Interaction: Your bot’s user experience

Bots don’t have fancy interfaces, so there is nothing to mask the stench of a lame bot. It must be able to interact by listening to input, providing the correct response, and anticipating a user’s future needs. Here’s how to tackle building out a bot’s interactions:

  • Use buttons. Remember, the bot should be simple and fast to use. Tapping a button is both easier and faster than typing out a sentence in most cases. Buttons are also more accurate because they don’t rely on the bot having to interpret free text. Use buttons liberally!
  • Be clear when asking for a user’s information. Of course, buttons don’t make sense for all interactions. When a user needs to give input, have the bot be very clear about what information (and in what format) it is looking for so that it can get the response it needs to perform its task.
  • Layer in A.I. First and foremost, A.I. should be used to interpret what users want when they chat with the bot. For example, if users are told to get to the bot’s menu by typing “menu,” the bot should be smart enough to also understand that words like main menu, main, features, home, home screen, start, etc. should also take users back to the menu. This kind of intelligence must be built for all expected user inputs to make your bot user friendly.
  • Add conversation. Now that we are on the topic of A.I., the bot should also have some responses to basic conversation. For example, what will it say if a user asks how its day is going, where it lives, or how it was created?
  • Don’t leave users hanging. There will be times when the bot doesn’t understand what the user wants. In those instances, it should still be intelligent enough to give a generic response (something like, “I’m sorry, I didn’t catch that.”) or redirect to a service representative who can take over.
  • Add some design elements. Use graphics, video, and/or emojis where they make sense to provide users with a more branded and visually stimulating experience.

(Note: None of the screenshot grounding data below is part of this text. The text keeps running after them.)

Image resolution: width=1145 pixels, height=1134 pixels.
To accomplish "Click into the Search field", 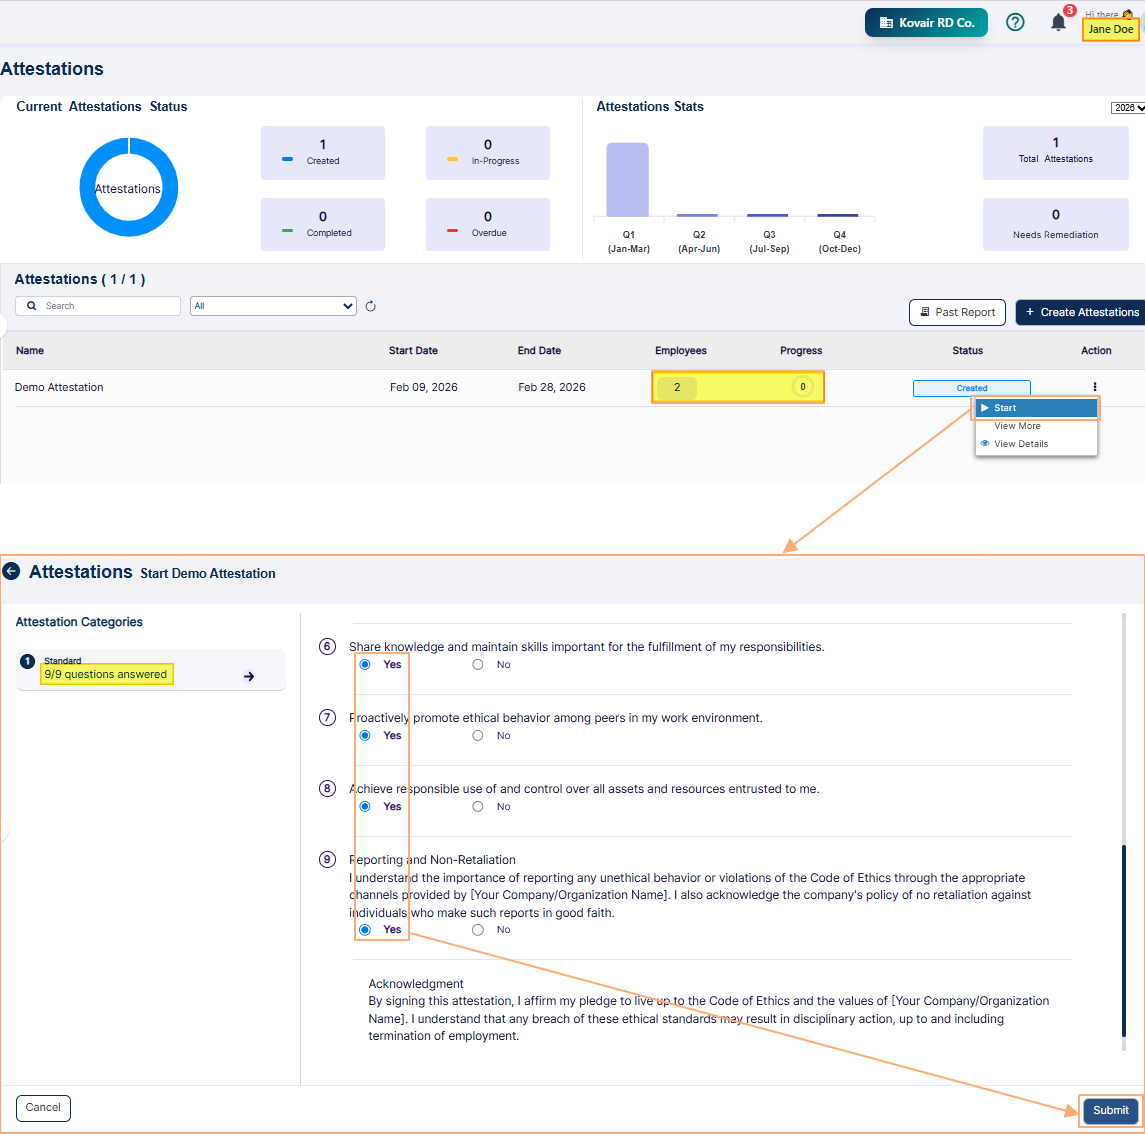I will [105, 306].
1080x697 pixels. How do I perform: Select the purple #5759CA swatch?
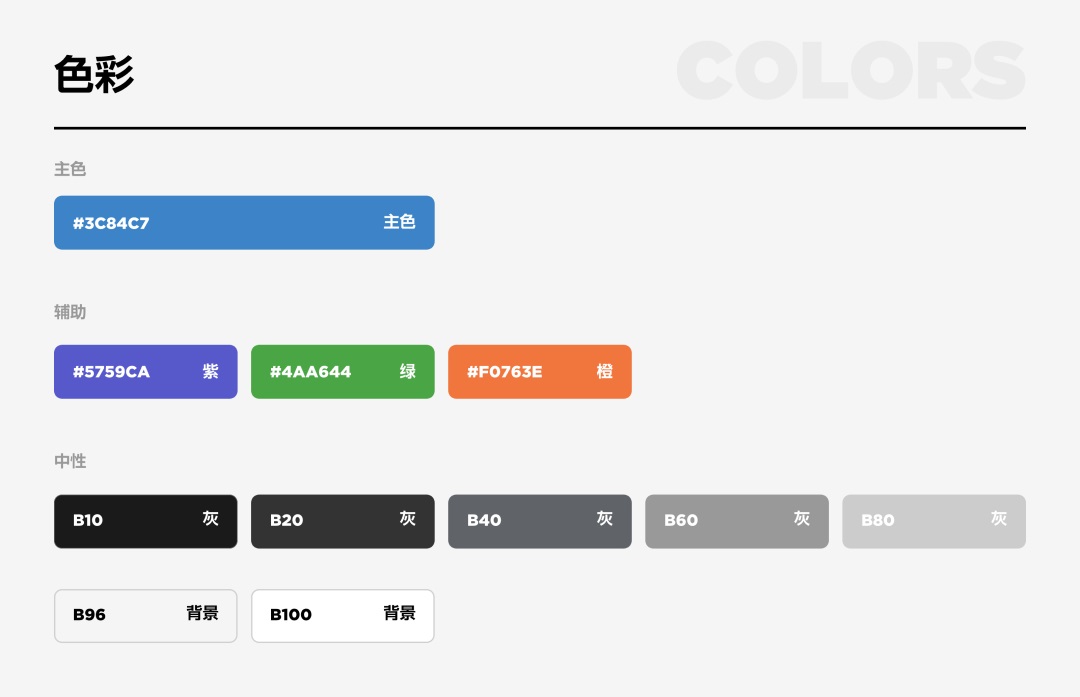[146, 372]
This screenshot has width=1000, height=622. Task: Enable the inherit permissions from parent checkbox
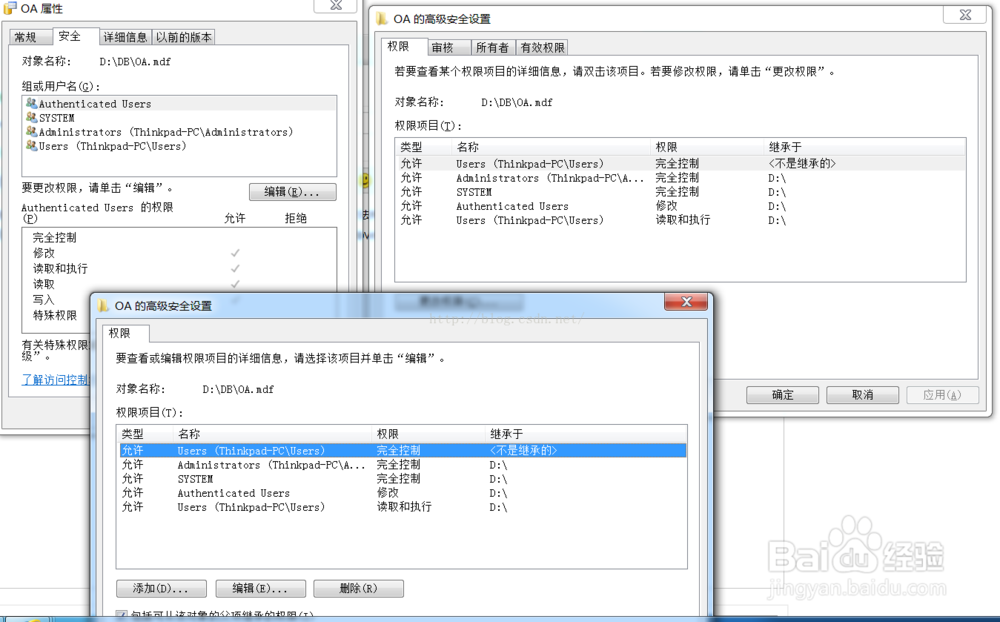122,616
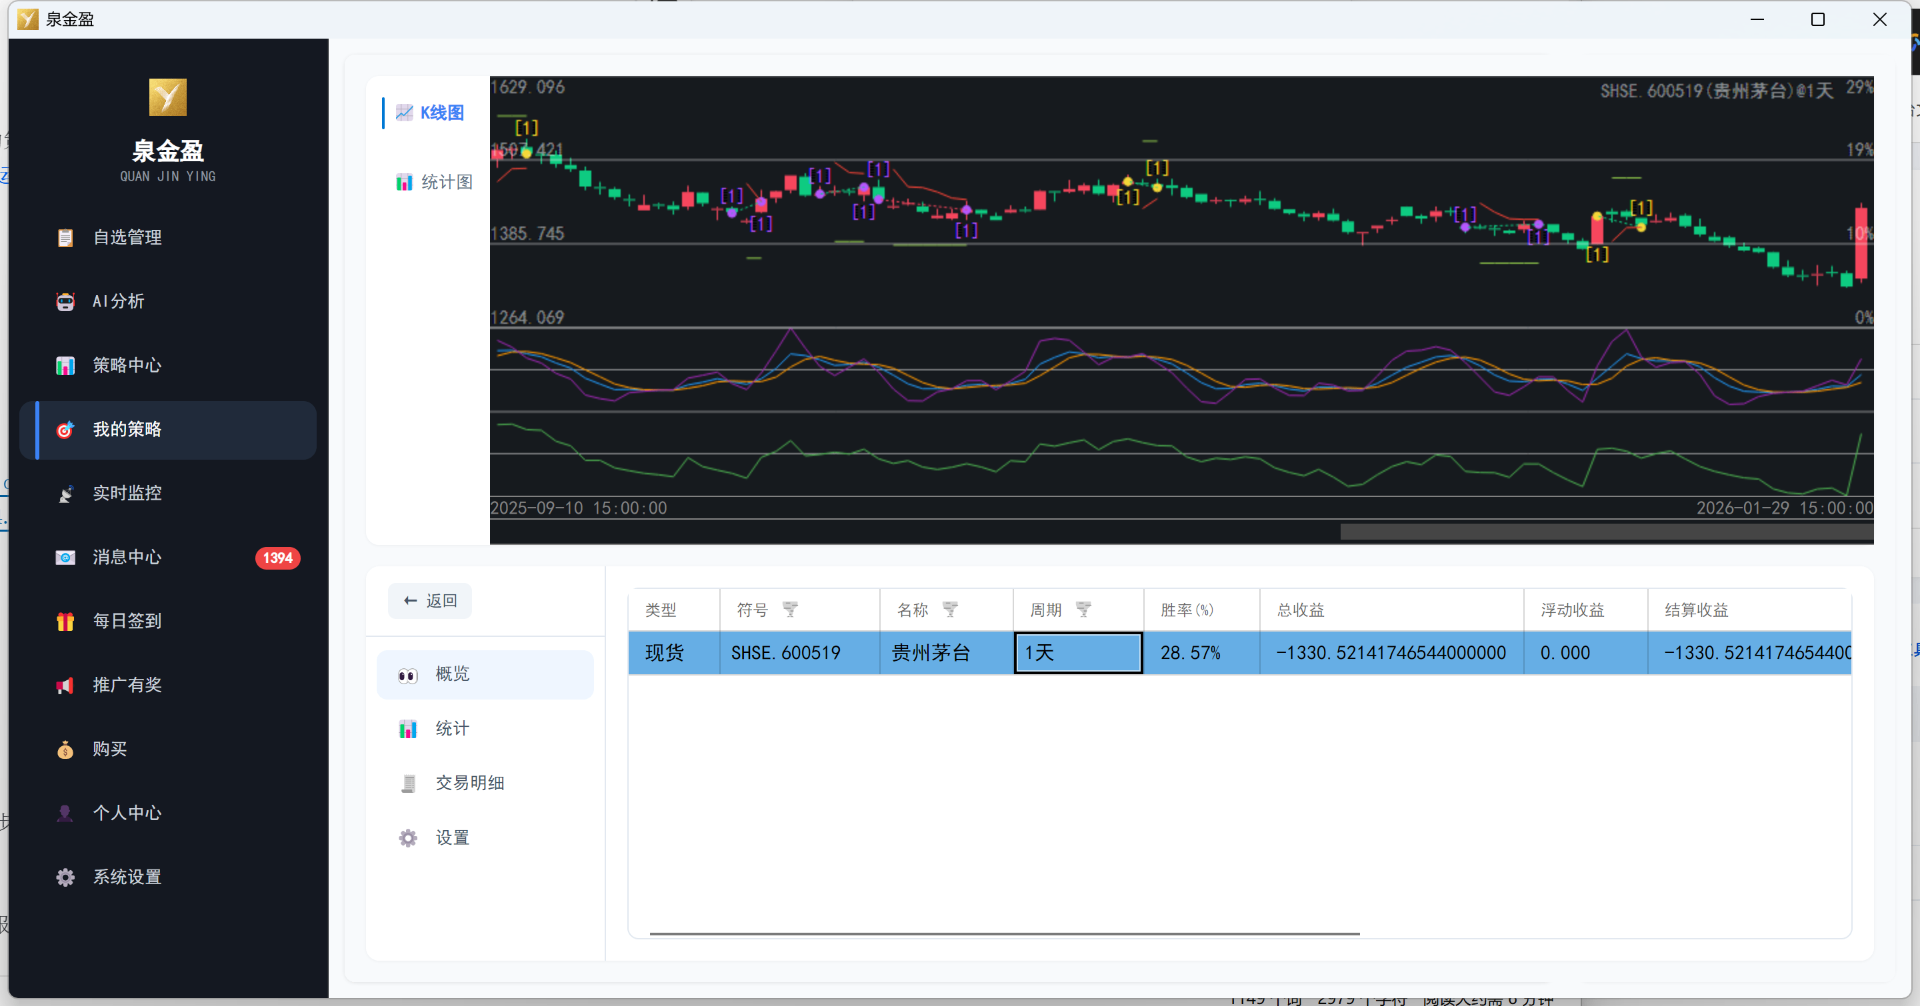
Task: Open the 交易明细 section
Action: (x=469, y=783)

Personality: What keeps users coming back

Once a bot’s interactions and key functionalities are nailed down, it needs to get a personality so that users actually want to talk to it. Bots should stick with a casual, conversational tone, and the personality should reflect the bot’s brand. Anna Kelsey of X.ai, a meeting scheduling bot, perfectly sums up what you should be aiming for when she says, “The software must be doing a good job, because people know it’s a robot, but still feel the need to say ‘thank you.'”

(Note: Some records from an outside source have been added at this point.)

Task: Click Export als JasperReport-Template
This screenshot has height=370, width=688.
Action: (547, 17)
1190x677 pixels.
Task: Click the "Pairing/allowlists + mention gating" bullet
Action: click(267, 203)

User behavior: The key to optimizing your bot

Optimization is a given for any product, but in my humble experience, this is especially true when working on bots. Once you have some user data, study it to identify areas where you need to optimize your bot. You may need to clarify wording, edit how the bot handles user paths, or add A.I. based on user inputs.

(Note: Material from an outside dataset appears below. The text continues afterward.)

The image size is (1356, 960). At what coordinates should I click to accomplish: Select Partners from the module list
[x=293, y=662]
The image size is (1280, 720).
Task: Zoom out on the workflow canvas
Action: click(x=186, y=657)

When my bot first launched, I thought its menu was completely intuitive. I was completely wrong. Turns out, it was too complex, and as a result, users missed many of the bot’s key features. After I simplified the menu, users flowed through the bot’s paths completely differently, with the data suggesting that the bot became easier to use. Users also chatted with the bot in a way that I hadn’t anticipated, so the A.I. was updated to account for these unexpected user inputs.

Final thoughts

This skeptic’s cold heart just might be warming up to the bot trend. That said, there will be a clear divide between bots that are frustrating and difficult to use and those that are lovable and worth interacting with. The latter will provide value by improving our lives in some way, will be intuitive and smart, and will be fun to talk to. I’m looking forward to seeing more of those bots.